À un jet de pierre du Third Mainland Bridge de Lagos au Nigeria, sur une lagune au bord de l'océan Atlantique, flotte Makoko, un bidonville sur pilotis qui abrite une communauté de pêcheurs. Ces hommes et femmes qui vivent ici, depuis une soixantaine d'années, des produits de la pêche se battent fermement depuis des décennies pour garder leur lieu de vie. Chaque maison dispose d'une pirogue, moyen de transport indispensable pour circuler entre les cabanes sur pilotis. Les hommes partent tôt le matin pêcher et les femmes fument et vendent ce qu'ils ont attrapé. Les marchés aux poissons de Makoko, dont celui d'Asejere, le plus célèbre, fournissent des produits de la mer à bas prix. Le travail de la communauté suffit à approvisionner Lagos en poisson. En 2010, deux photographes nigérians y ont lancé un atelier pour apprendre la photo aux jeunes du bidonville. L'un d'eux, Afose Sulaymane a terminé finaliste d'une compétition sponsorisée par un opérateur de téléphone. Il a également été exposé en Novembre 2013 au Festival international de photographie à de Lagos.
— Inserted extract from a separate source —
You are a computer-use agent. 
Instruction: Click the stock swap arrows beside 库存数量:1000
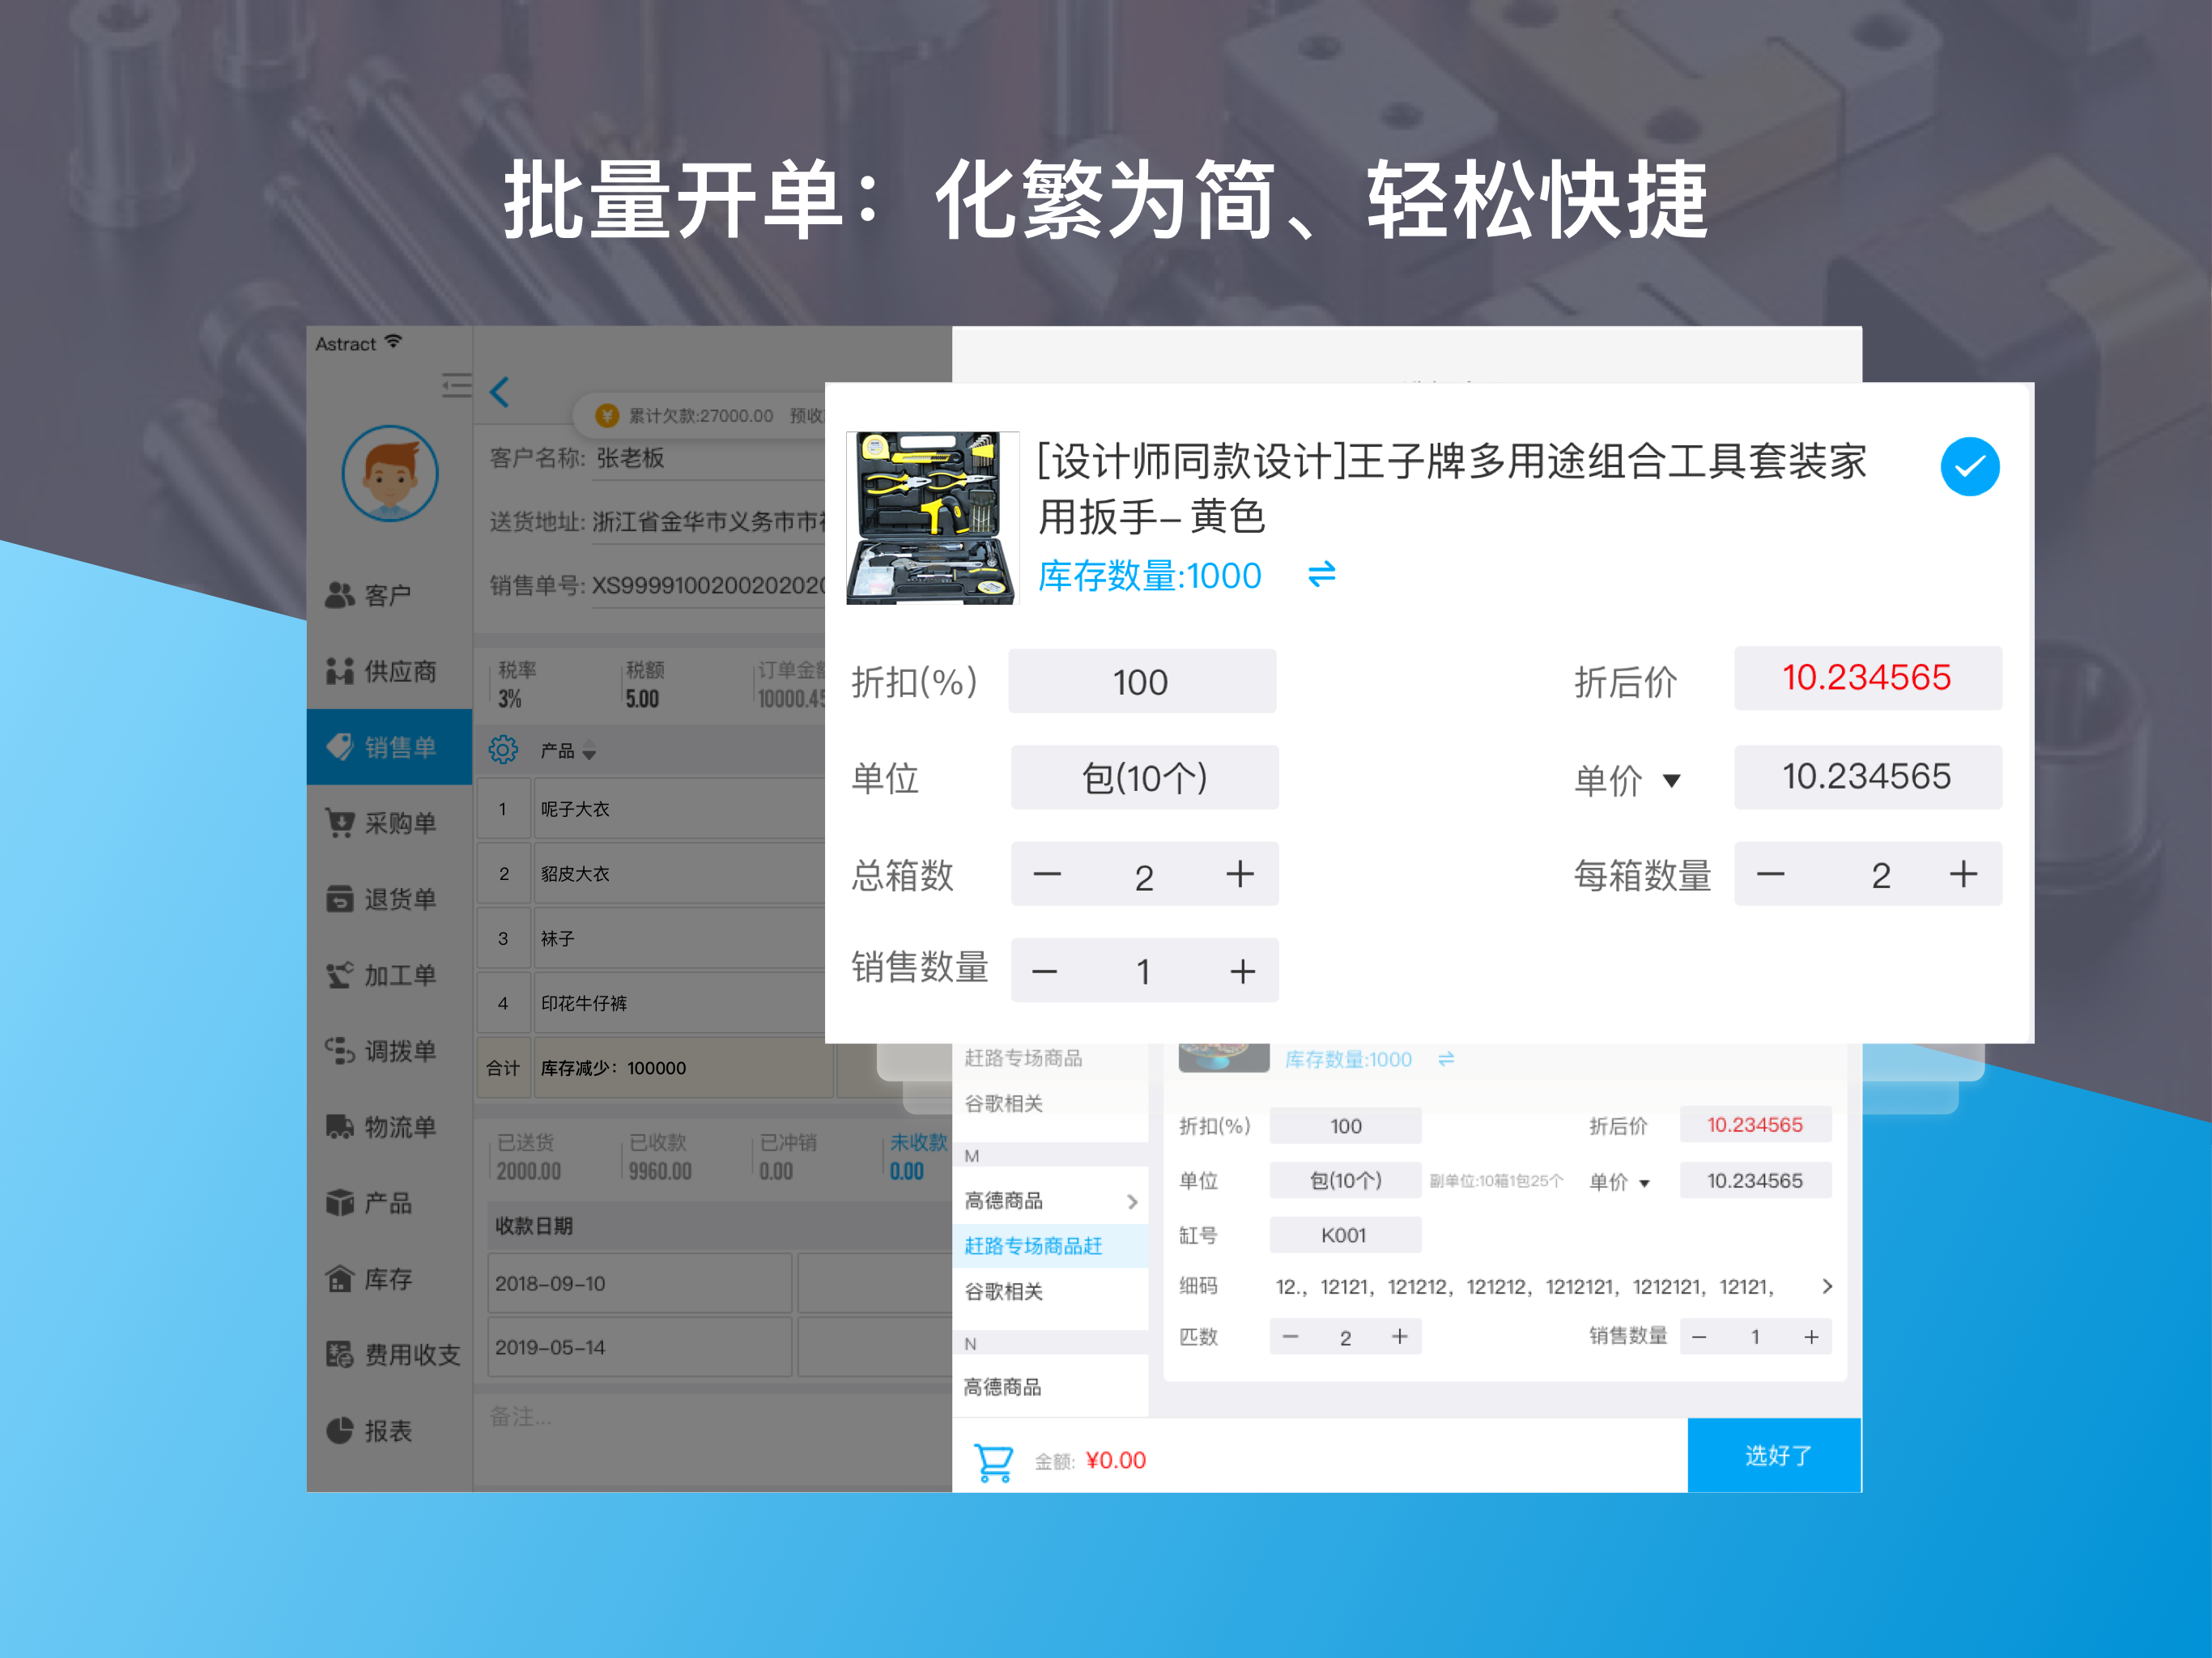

Fondée en 2011 à Nairobi, le Slum Film Festival (Festival du Film des bidonvilles) est un événement annuel et communautaire qui rend hommage à la créativité des habitants des ghettos en leur donnant une voix et un moyen d'exprimer ce qu'ils font de mieux. C'est la première plateforme cinématographique qui propose des filmsréalisés par les habitants des bidonvilles sur leurs propres réalités. Pendant une semaine, les films sont projetés en plein air à destination de ces populations qui, pour la plupart, n'ont pas accès aux salles de cinéma. Le Slum Film Festival caresse l'ambition, à terme, de devenir un événement international et de changer le regard que le monde pose sur les habitants de ces zones urbaines défavorisées. Ces derniers ont beaucoup plus à offrir, notamment leur aptitude à rebondir malgré le manque de moyens financiers.